Cécile part.3

Les voilages aux fenêtres de la cuisine sont immobiles. Les bords de la cuisinière nettoyée avec soin renvoient une vive lumière d'été, blanche et sans nuances. Elle rampe sur le sol aux tomettes bleues, sur l’évier et sur le voilage fait-main qui dissimule les produits ménagers. Michel se revoit debout, maigre et timide, anéanti par le discours poissard de son père qui dégrafe une fois encore, sa boucle de ceinture. Il se souvient que ses chaussures étaient des enclumes et qu'il était incapable de bouger.

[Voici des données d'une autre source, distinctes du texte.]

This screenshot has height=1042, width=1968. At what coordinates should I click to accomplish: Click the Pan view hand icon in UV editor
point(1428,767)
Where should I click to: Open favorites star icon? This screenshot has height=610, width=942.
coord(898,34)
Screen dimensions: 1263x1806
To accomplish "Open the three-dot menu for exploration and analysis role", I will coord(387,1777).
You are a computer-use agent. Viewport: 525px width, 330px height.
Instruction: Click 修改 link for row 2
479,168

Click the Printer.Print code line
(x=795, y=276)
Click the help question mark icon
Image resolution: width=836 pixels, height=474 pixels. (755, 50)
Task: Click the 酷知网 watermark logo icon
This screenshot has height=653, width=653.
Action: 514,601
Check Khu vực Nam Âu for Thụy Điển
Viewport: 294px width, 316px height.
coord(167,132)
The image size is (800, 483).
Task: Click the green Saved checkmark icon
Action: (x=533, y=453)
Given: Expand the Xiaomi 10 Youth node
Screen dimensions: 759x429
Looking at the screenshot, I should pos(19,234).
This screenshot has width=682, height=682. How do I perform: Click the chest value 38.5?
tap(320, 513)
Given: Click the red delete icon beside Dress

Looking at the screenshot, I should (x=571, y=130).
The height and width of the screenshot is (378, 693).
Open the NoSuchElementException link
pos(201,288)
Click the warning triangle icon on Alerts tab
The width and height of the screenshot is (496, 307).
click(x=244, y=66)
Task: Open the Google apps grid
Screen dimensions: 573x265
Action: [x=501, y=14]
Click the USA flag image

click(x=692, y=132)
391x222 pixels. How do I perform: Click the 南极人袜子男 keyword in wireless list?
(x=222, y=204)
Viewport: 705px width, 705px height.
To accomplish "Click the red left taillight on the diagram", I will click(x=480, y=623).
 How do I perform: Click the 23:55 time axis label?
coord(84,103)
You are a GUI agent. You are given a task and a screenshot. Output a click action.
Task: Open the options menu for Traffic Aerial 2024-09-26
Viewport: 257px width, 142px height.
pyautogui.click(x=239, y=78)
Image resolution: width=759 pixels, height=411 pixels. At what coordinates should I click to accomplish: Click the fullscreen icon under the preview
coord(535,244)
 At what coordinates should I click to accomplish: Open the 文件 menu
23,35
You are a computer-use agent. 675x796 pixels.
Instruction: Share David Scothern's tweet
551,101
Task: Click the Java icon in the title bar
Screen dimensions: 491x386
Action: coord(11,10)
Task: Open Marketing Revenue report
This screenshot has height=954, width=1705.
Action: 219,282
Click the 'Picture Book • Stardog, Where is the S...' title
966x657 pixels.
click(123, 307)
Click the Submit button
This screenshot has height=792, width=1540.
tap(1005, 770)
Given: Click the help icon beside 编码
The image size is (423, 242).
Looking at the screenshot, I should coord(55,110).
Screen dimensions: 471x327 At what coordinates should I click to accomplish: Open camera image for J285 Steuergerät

Il aurait pu se sauver, mais il se laissait insulter et battre. Etait-il déjà fou ? Qui se laisserait traiter ainsi ? Son père frappe avec la boucle ; Michel reçoit le coup dans les cuisses, osseuses et nues, puis dans les reins, et encore sur le dos ; il ne bouge pas. Replié sur lui-même il imagine se protéger. Quand les coups cessent, il attend encore qu’on lui dise : « Dégage ! ». Il monte l’escalier en nage, haletant, et dans sa chambre, l’esprit confus il cherche à comprendre ce qu’il vient de se passer ; comment aurait-il pu éviter cela ? Sur son lit, dans cette chambre baignée par la même lumière, Michel a bientôt soixante-treize ans, et se pose encore la question ; sa sœur doit passer tout à l'heure, il en profitera pour lui demander ce qu'elle en pense, et si malgré tout, leur père les aimait...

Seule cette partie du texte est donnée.